After all that, it is left to practice and experience to get the best result. It will take hours to completely burn through the whole load and it is likely some of the charge will not be charred at all. No harm however, as it is expedient once the fire is out the next day or so to lift off the ring and blend the biochar and capping soil and any unburnt feedstock into a homogenous product.

This should give any gardener ample material to work with particularly if he employs hills formed with a shovel full of this blend.

If you are really keen, you can review my posts from last year on the making of a corn stover earthen kiln. That is for a field of corn and a few willing backs and I believe is how the Indios made the large fields in the first place after it was first discovered as a result of backyard midden piles.

Anyway, this is as minimalist as I can make it, although an earthen wall and a stove pipe to allow air into the bottom may work well also. That can be a pit with the same stove pipe at work and that emulates some rough charcoal making where efficiency does not matter much, since they lacked the stove pipe.

I would not recommend at this time applying this method in large operations simply because the smoke and unburned gases would likely be huge. Practice may prove otherwise and assuming that a closed modern system is obviously better may well be wrong.

This should help anyone anywhere experiment with biochar, particularly where subsistence farming is practiced and the only tools available are usually strong backs.


Folke said...

I very much agree with the notion of counteracting global warming simultaneous with increasing soil fertility.
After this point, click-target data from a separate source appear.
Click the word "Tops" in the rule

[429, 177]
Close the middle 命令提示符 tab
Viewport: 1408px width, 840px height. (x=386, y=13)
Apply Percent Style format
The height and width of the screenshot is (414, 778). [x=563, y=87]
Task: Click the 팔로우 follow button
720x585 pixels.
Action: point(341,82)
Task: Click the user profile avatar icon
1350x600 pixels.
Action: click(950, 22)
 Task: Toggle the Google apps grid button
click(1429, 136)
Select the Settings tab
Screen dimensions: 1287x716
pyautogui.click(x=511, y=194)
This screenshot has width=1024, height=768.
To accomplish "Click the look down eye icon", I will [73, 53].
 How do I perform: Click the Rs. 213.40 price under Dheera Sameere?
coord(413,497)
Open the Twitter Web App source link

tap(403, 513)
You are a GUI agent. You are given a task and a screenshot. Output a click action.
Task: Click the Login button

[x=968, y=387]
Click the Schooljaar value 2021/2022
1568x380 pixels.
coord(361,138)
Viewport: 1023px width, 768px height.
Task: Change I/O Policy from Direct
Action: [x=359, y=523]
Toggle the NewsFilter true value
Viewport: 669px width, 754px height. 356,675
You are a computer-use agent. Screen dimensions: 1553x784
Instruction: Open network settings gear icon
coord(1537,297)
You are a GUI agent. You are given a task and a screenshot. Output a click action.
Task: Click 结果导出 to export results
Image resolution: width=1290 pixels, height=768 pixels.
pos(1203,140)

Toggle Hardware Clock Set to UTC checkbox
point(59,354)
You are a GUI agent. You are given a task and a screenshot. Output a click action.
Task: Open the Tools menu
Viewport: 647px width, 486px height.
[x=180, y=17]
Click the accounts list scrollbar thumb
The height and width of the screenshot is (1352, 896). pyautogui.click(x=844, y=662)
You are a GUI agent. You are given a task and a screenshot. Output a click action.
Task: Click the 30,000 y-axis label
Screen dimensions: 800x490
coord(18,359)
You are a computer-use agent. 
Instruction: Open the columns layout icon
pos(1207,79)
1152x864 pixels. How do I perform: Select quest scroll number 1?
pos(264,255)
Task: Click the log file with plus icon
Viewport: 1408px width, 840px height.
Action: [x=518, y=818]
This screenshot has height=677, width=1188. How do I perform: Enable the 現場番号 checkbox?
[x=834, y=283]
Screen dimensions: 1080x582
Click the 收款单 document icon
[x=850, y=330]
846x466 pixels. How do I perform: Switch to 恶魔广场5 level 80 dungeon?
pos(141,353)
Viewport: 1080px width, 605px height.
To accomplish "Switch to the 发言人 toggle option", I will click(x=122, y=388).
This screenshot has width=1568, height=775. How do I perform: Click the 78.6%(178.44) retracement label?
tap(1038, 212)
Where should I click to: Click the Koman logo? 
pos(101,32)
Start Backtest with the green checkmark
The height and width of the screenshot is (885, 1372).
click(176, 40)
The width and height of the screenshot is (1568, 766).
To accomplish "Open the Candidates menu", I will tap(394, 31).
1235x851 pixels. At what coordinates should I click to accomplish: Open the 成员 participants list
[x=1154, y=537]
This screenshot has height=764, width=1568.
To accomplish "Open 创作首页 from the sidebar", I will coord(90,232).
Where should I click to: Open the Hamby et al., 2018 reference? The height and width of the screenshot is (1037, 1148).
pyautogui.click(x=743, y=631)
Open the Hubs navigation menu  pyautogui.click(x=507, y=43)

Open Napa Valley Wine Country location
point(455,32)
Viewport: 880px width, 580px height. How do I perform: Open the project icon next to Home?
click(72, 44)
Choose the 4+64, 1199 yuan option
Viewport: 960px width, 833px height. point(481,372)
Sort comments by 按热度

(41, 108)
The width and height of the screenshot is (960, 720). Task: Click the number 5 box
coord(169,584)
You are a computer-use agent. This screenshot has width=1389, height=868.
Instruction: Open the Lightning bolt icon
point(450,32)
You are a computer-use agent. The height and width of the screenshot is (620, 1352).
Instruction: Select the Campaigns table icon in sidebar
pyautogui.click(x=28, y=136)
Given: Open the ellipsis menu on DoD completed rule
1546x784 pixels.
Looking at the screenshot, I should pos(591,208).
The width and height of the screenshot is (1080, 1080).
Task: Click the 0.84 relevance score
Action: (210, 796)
However, I am uneasy about your charring method. There is a risk the fumes contain GHG:s as methane, making the sake worse and giving the method bad-will. A similarly simple method, but with a flame-off of the gasses is described on my homepage at http://www.holon.se/folke/carbon/simplechar/simplechar.shtml
Folke G√ľnther

arclein said...

Hi Folke

the problem with methane is grossly over promoted for a nomber of very good reasons, although the true belevers will never listen.

It migrates rapidly into the troposphere to start with. It really does not linger and i suspect that the science quoted is pretty suspect. what is clear is that the land halo over the ocean dimishes very quickly which simply confirms what i am saying.

more importantly, any natural production system should be designed around a charge of hot coals that burn top down creating a chimney. This chimney will draw all the production gases through the burn front eliminating all the volitiles except for CO2.

Otherwise you have a campfire and no biochar. there is some cute work here if you build an earthen kiln around these principles.

The fact is is that traditional charcoaling was based on maximising the burning of the volitiles to get the heat.